Chris Hero vs El Generico, ROH Supercard Of Honor VI

Fun mid-card match, but ultimately nothing spectacular. They did some comedy with Generico calling Hero Thor, and Hero bonking him with an inflatable hammer before working a cat-and-mouse style match. Hero eventually laid in the beating, but then we got a dusty finish with Generico's leg on the rope. Very random booking, and Generico won instantly after the re-start, which was underwhelming.

The Briscoes vs The All Night Express, ROH Supercard Of Honor VI (Street Fight)

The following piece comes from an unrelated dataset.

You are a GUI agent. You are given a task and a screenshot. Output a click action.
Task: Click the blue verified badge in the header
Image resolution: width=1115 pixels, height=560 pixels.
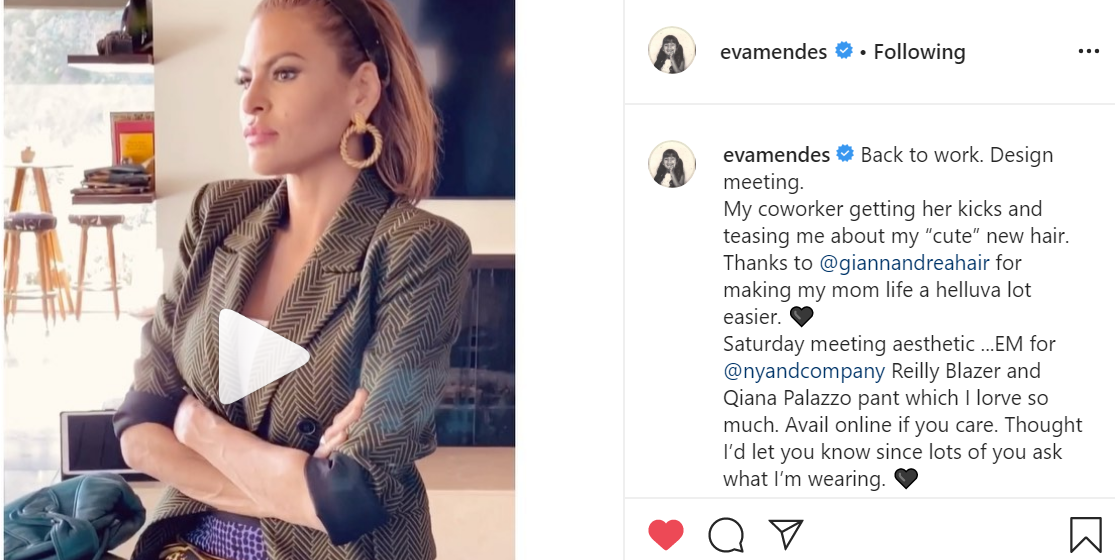843,51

I kind of had my hopes up too high for this as it's been my favourite feud in wrestling this year, but this was a very good match if not a blowaway great one. My main problem was that it was too spotty and had too many set-up highspots and not as much out-and-out brawling as I would have liked. But it was still ultimately what you want here, four guys beating each other to bloody messes and doing crazy wreckless shit. The brawling was all very good, the weapons were used well and there was plenty of hate. The highlight was easily the Briscoes hanging Kenny King with a chain while yelling racial slurs. The finish was pretty shitty and brought the match down. Jay got a chair thrown at him and "collapsed" on Rhett for the pin. The whole thing looked incredibly hokey, no one bought it, and it didn't make either team look good. These teams have a truly great match in them, this wasn't it, but as another peice of the story, it was a lot of fun.

Sunday 31 July 2011

HHH vs Sheamus, MSG 3/19 (Street Fight)

Pretty cool house show match between these two. This being HHH's return to MSG, he was crazy over. This was much better than their street fight from PPV last year. Plenty of cool, violent stuff such as HHH whipping Sheamus with a belt Sheamus wailing on Hunter with a cane and bashing his head in with the steel steps. HHH took a few big bumps like a spill into the steps, but I didn't get the feeling he was bringing much outside the crowd support. Sheamus was great at both dishing out and taking punishment, including one great spot where he get caught upside in the ropes hanging by a foot with HHH caning him. We get a neat boo/yay punch exchange and a predictable house show finish. Not anything great, but a fun match and a pretty great Sheamus performance.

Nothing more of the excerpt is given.